* **Source material**:
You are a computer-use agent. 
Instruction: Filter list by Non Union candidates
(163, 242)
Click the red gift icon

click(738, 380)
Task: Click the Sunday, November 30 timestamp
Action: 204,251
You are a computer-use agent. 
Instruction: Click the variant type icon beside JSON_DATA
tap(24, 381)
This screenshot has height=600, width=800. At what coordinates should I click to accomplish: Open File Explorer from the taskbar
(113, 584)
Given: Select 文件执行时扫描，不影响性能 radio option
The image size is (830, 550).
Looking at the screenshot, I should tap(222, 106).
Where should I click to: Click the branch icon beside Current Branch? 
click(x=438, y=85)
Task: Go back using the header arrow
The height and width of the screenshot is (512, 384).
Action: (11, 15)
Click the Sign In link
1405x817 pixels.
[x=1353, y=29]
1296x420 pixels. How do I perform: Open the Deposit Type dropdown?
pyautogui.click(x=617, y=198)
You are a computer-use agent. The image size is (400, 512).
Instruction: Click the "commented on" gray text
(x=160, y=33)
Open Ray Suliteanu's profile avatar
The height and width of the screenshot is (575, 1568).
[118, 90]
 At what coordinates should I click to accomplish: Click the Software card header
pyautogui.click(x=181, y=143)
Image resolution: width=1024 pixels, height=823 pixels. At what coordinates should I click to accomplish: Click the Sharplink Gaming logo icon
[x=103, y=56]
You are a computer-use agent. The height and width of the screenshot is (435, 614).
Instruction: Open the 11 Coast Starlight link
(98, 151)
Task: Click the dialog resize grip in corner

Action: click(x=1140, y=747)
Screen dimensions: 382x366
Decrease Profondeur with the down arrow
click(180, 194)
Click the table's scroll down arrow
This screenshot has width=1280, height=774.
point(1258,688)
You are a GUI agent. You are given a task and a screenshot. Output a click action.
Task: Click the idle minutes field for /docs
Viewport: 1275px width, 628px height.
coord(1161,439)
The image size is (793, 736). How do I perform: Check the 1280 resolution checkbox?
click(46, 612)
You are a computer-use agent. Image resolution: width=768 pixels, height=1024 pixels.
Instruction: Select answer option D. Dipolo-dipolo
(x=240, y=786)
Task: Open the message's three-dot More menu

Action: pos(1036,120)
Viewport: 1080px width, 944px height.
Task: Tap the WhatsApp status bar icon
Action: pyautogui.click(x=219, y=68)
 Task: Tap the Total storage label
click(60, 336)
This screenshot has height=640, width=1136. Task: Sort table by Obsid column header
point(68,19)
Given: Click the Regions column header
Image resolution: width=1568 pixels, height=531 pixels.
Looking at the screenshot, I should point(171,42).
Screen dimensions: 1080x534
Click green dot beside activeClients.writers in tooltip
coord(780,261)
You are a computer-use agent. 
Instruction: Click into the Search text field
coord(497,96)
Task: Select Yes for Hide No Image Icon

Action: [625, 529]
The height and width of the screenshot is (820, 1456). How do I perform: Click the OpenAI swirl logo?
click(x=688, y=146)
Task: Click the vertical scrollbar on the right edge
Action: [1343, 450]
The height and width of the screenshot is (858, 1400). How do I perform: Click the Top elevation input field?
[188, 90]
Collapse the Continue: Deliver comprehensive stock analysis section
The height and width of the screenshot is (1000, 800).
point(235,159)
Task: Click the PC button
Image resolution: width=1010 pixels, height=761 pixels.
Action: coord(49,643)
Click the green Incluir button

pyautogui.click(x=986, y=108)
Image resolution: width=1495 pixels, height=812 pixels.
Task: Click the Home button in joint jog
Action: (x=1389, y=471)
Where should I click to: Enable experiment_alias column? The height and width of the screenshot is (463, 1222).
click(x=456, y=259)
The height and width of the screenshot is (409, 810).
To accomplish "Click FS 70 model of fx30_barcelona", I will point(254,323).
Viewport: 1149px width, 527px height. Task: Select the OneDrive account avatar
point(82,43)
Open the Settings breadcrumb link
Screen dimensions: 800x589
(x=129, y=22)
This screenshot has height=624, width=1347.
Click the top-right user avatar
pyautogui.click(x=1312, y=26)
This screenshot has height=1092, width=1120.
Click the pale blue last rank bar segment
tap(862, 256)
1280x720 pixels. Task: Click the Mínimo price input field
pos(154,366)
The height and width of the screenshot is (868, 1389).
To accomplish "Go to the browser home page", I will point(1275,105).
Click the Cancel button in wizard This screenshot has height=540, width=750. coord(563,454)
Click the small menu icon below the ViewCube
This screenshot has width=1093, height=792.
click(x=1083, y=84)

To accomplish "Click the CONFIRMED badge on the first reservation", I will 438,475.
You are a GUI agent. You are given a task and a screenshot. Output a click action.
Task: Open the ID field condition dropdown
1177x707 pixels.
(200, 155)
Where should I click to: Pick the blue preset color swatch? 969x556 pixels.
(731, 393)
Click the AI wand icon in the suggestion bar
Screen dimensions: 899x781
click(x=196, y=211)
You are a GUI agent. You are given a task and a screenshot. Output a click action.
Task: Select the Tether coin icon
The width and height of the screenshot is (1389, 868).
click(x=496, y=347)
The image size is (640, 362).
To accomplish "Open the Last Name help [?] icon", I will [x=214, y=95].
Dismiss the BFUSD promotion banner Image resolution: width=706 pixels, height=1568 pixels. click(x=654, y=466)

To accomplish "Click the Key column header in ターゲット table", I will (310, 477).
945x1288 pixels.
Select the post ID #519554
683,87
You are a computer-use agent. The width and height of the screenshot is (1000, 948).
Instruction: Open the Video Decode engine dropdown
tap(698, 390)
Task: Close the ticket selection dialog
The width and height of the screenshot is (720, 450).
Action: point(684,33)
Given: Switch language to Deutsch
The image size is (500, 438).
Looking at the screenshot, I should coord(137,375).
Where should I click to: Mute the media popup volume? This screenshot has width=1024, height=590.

* **What is needed**:
Above are the entries. Output exactly the lines beginning with the line that has "Task: Click the idle minutes field for /docs" and ending with the line that has "You are a computer-use agent. Image".

* **Result**:
Task: Click the idle minutes field for /docs
Viewport: 1275px width, 628px height.
coord(1161,439)
The image size is (793, 736). How do I perform: Check the 1280 resolution checkbox?
click(46, 612)
You are a computer-use agent. Image resolution: width=768 pixels, height=1024 pixels.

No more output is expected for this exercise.